Morgan Stanley Fined Over Use of Customers’ Cash to Lower Costs

  • Bank broke rules in buying hedges of clients’ swaps, SEC says
  • Agency has made policing customer protection rule a priority

Morgan Stanley will pay $7.5 million to resolve U.S. Securities and Exchange Commission claims that the firm improperly used customer cash to lower its borrowing costs.

The bank broke SEC rules from March 2013 to May 2015 by using transactions with an affiliate to reduce the amount it was required to keep in its customer reserve account, the agency said in a statement Tuesday. New York-based Morgan Stanley didn’t admit or deny the regulator’s findings that it violated requirements meant to segregate brokerage customers’ cash and securities so that they can be promptly returned in the event of a failure, the SEC said.

“The customer protection rule establishes crucial safeguards for investors to ensure that their cash and securities are secure when held by a broker-dealer,” Michael Osnato, head of the SEC’s complex financial instruments group, said in the statement.

Morgan Stanley “moved promptly to rectify the issues addressed in this settlement and enhanced our controls and procedures,” Mark Lake, a bank spokesman, said in a statement. “In addition, the firm maintains substantially greater amounts than are required in its customer reserve account, so we do not believe that the firm’s clients were at risk.”

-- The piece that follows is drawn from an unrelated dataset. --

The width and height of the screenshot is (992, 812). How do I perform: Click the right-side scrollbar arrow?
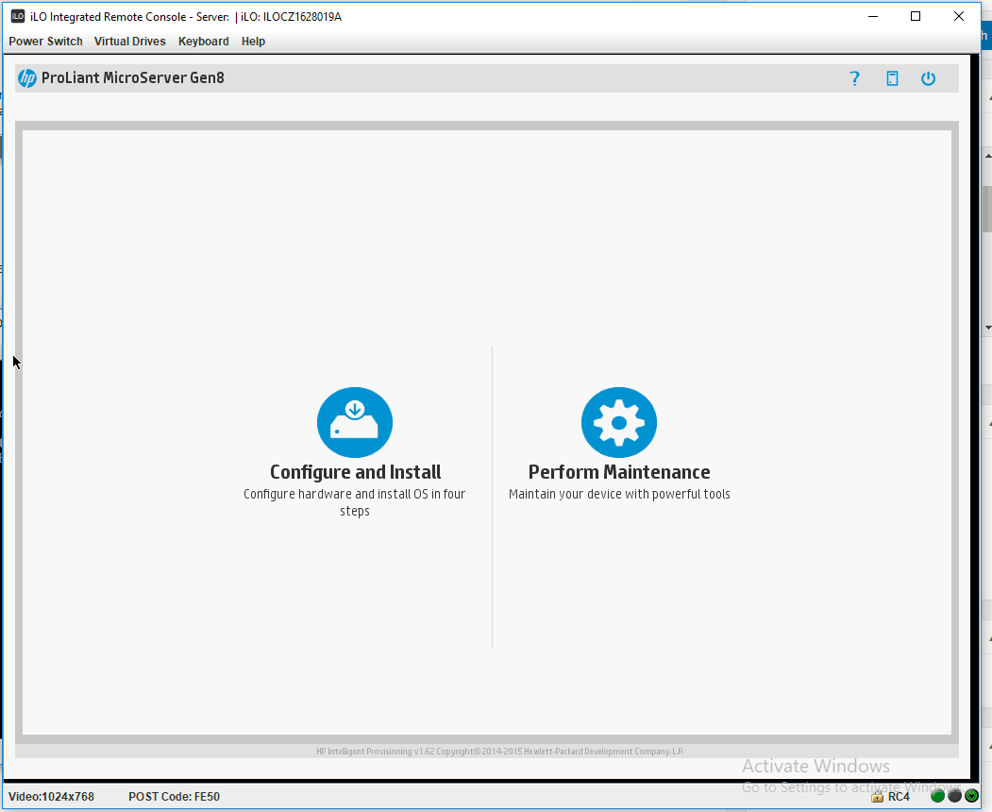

The SEC has made policing such violations a priority. In June, Bank of America Corp. paid $415 million and admitted to wrongdoing in settling the agency’s allegations that it broke the rule to finance trades that benefited the firm.

As part of that accord, the SEC announced a program to root out abuses across the industry. The regulator is encouraging self-reporting by offering violators favorable settlement terms as well as expanding examination of risky registrants.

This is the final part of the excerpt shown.